From: Scott Chase (ecphoric@hotmail.com)
Date: Mon 07 Jul 2003 - 22:00:52 GMT

  • Next message: Keith Henson: "Re: Memetic trapping and wars."

    >From: Keith Henson <hkhenson@rogers.com>
    >Reply-To: memetics@mmu.ac.uk
    >To: memetics@mmu.ac.uk
    >Subject: Memes and population size was: Memetic trapping and wars.
    >Date: Sun, 06 Jul 2003 18:36:12 -0400
    >
    >http://www.quasar.ualberta.ca/edmedia/readingsnc/Web.pdf
    >
    >"It was around this time that, as the economist Michael Kremer has noted,
    >Mother Nature happened to conduct an experiment that underscored the value
    >of
    >large social brains. Melting polar ice caps severed Tasmania from Australia
    >and the
    >New World from the Old World. Thereafter, just as you would expect, the
    >larger
    >the landmass and hence the population, the faster subsistence technology
    >progressed. The people of the vast Old World invented farming before the
    >people
    >of the smaller (and, at first, thinly populated) New World.
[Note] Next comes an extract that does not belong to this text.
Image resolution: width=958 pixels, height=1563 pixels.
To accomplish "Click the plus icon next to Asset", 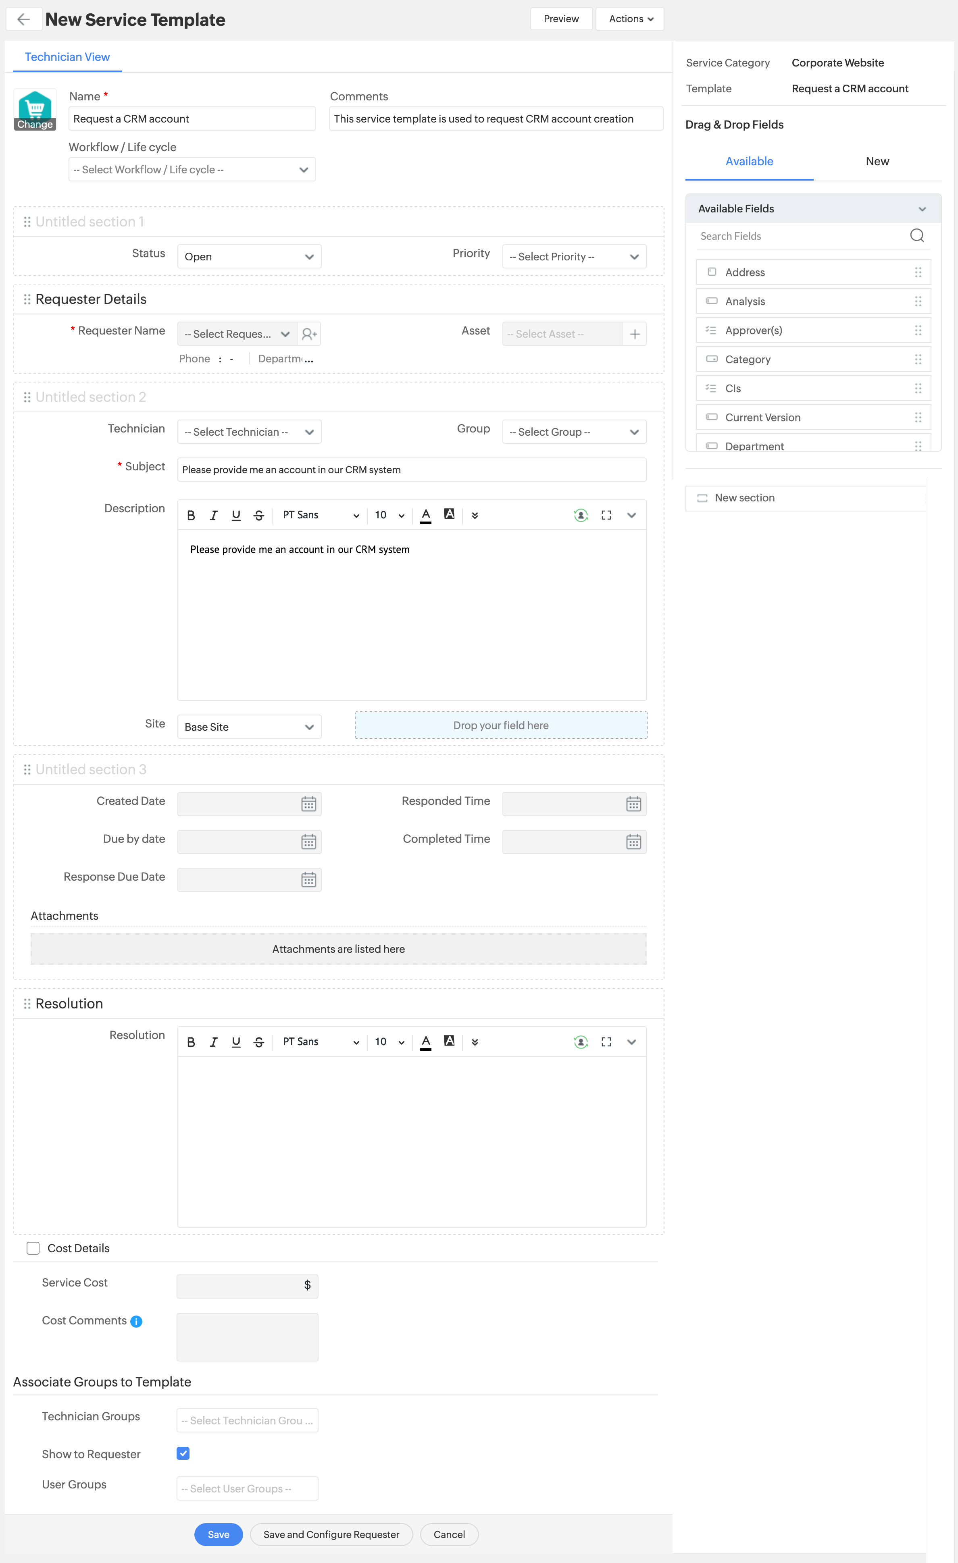I will pos(634,334).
And the
    >Aborigines of
    >yet smaller Australia never farmed. As for tiny Tasmania, modern explorers,
    >on
    >contacting the Tasmanians, found them lacking such Australian essentials as
    >fire,
    >bone needles and boomerangs."
    >
    >http://home.entouch.net/dmd/neantas.htm
    >
    >"In almost every way, the initial lives of the Tasmanians were identical
    >technologically to the Australians. But as the isolation continued, the
    >4,000 Tasmanians began to lose their technology. By 4,000 years ago, they
    >were not making very many bone tools. Instead of the original 1 bone/3
    >stone tools ratio, only 1 bone tool for every fifteen stone tools is found
    >in deposits of that time period. By 3,500 years ago, Tasmanians were no
    >longer making bone tools. (Flood, p. 177) The loss of bone tool technology
    >had implications. No longer were they able to use bone tools to sew their
    >clothing. The Tasmanians simply draped the animal skin over themselves and
    >tied it onto them with animal skin. Considering the cold climate of
    >Tasmania, this was rather poor clothing. Stone tools were not attached to
    >handles as was done on Australia, but the Tasmanians held each rock and
    >used it to cut the trees. This is absolutely the most primitive form of
    >stone tool use and is less efficient than would be the case if the tool was
    >hafted. (Hafting is the process of attaching a handle to the tool) Imagine
    >if you can, chopping down a tree by holding a sharp rock in your hand. By
    >3800 years ago, the Tasmanians had given up fishing. In spite of having a
    >tremendous food source all around them, they no longer ate fish. This means
    >they had given up or lost the technologies for nets, and traps. The
    >Tasmanians had become seal hunters. All they needed for seal hunting was a
    >big club to slaughter the young. During later times, the only fishing which
    >took place was the collection of shellfish. The women would cover
    >themselves with seal fat and dive for shellfish. (p. 181) Boomerangs,
    >barbed points, and ground axe heads were not found among the Tasmanians.
    >All of this technology, possessed by their Australian ancestors, was lost.
    >"
    >
    >It is an interesting point that a particular set of technology memes may
    >(very likely does) require a population larger than some critical number.
    >
    >
    And in smaller populations genetic drift becomes important. Due to sampling errors allelic frequencies may fluctuate wildly and either go to fixation or loss from a population, regardless of selection value. There could be instances, like with Tasmanians, of a cultural drift, where important technologies that aid survival of individuals of a population are lost from cultural memory (ie- forgotten). It would have been advantageous for individuals to have some memory of these practices, but if nobody that can pass the technologies to future population members survives, then these traditions vanish.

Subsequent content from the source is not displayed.